REQUIRED ACTION ->
Make a word-for-word copy of the entries below from their first line through the line with "Task: Expand the Quarterly financials chevron", and add nothing.

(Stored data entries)
★ ★ ★ ★

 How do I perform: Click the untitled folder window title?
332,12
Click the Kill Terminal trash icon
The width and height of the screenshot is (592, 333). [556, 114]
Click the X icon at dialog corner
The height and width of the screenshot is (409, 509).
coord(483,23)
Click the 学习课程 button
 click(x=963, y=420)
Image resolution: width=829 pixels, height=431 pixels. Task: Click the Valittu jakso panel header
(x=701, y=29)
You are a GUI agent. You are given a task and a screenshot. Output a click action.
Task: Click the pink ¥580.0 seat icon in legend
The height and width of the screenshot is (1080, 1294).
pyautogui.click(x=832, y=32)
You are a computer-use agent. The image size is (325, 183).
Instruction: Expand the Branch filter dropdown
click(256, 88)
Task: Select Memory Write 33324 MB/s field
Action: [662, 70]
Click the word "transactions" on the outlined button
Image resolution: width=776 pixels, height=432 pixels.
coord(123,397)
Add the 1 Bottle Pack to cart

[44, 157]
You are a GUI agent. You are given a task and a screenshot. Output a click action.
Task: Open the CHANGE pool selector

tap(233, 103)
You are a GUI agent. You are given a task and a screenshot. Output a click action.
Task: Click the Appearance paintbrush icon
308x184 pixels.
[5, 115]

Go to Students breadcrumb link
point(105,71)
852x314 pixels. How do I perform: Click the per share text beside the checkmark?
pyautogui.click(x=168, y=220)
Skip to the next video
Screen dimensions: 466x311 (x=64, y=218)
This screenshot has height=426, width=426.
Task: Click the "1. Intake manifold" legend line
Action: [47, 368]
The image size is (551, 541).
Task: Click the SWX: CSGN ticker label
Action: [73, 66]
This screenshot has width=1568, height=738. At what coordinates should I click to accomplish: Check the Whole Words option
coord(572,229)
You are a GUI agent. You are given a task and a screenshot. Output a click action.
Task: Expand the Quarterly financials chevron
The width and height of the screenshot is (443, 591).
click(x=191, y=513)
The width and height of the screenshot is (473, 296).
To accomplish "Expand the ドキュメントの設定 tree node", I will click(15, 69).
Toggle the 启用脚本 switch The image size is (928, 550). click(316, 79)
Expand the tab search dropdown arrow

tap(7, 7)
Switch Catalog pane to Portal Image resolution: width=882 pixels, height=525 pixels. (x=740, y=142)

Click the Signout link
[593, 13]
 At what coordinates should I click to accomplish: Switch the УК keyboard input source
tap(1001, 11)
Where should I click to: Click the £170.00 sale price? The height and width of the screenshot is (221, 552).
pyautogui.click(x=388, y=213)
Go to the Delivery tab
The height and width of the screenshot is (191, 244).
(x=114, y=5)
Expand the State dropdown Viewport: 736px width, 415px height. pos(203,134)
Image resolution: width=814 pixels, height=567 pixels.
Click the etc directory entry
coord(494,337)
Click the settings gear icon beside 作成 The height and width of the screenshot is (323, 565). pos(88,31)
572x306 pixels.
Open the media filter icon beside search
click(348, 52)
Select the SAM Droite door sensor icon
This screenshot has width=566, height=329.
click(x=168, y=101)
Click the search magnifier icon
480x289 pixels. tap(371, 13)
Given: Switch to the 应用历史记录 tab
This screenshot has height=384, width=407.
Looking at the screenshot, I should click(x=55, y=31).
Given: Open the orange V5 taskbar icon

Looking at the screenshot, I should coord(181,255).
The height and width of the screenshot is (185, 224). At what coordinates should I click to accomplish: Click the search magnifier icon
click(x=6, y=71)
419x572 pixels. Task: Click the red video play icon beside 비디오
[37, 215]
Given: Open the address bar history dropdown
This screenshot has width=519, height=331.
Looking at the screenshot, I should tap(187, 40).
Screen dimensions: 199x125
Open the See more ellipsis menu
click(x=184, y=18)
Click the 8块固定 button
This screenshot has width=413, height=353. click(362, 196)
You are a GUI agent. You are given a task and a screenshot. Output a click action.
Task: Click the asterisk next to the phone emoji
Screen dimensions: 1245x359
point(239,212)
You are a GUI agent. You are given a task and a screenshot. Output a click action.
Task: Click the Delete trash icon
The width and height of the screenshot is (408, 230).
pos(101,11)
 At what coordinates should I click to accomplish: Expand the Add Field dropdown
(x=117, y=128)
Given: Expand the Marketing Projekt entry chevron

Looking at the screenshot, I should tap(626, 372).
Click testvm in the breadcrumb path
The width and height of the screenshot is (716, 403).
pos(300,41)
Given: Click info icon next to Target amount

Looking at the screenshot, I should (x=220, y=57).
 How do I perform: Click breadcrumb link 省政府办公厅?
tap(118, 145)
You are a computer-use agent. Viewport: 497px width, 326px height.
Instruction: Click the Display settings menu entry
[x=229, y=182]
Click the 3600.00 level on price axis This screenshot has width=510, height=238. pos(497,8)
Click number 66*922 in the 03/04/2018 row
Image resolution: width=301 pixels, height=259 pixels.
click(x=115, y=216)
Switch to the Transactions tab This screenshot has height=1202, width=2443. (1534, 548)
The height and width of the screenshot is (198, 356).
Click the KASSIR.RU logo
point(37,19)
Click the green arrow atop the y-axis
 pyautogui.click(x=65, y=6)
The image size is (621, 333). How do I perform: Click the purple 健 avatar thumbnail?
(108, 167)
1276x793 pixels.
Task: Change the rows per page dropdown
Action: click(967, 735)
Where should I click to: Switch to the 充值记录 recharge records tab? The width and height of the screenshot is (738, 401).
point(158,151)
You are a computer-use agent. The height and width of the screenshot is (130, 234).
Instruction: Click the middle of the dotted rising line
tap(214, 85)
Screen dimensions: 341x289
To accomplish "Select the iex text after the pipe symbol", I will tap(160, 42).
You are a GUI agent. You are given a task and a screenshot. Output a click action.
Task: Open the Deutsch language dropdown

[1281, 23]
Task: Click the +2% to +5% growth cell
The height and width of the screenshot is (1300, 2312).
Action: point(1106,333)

★ ★ ★ ★

FINISHED TASK ->
 How do I perform: Click the untitled folder window title?
332,12
Click the Kill Terminal trash icon
The width and height of the screenshot is (592, 333). [556, 114]
Click the X icon at dialog corner
The height and width of the screenshot is (409, 509).
coord(483,23)
Click the 学习课程 button
 click(x=963, y=420)
Image resolution: width=829 pixels, height=431 pixels. Task: Click the Valittu jakso panel header
(x=701, y=29)
You are a GUI agent. You are given a task and a screenshot. Output a click action.
Task: Click the pink ¥580.0 seat icon in legend
The height and width of the screenshot is (1080, 1294).
pyautogui.click(x=832, y=32)
You are a computer-use agent. The image size is (325, 183).
Instruction: Expand the Branch filter dropdown
click(256, 88)
Task: Select Memory Write 33324 MB/s field
Action: [662, 70]
Click the word "transactions" on the outlined button
Image resolution: width=776 pixels, height=432 pixels.
coord(123,397)
Add the 1 Bottle Pack to cart

[44, 157]
You are a GUI agent. You are given a task and a screenshot. Output a click action.
Task: Open the CHANGE pool selector

tap(233, 103)
You are a GUI agent. You are given a task and a screenshot. Output a click action.
Task: Click the Appearance paintbrush icon
308x184 pixels.
[5, 115]

Go to Students breadcrumb link
point(105,71)
852x314 pixels. How do I perform: Click the per share text beside the checkmark?
pyautogui.click(x=168, y=220)
Skip to the next video
Screen dimensions: 466x311 (x=64, y=218)
This screenshot has height=426, width=426.
Task: Click the "1. Intake manifold" legend line
Action: [47, 368]
The image size is (551, 541).
Task: Click the SWX: CSGN ticker label
Action: [73, 66]
This screenshot has width=1568, height=738. At what coordinates should I click to accomplish: Check the Whole Words option
coord(572,229)
You are a GUI agent. You are given a task and a screenshot. Output a click action.
Task: Expand the Quarterly financials chevron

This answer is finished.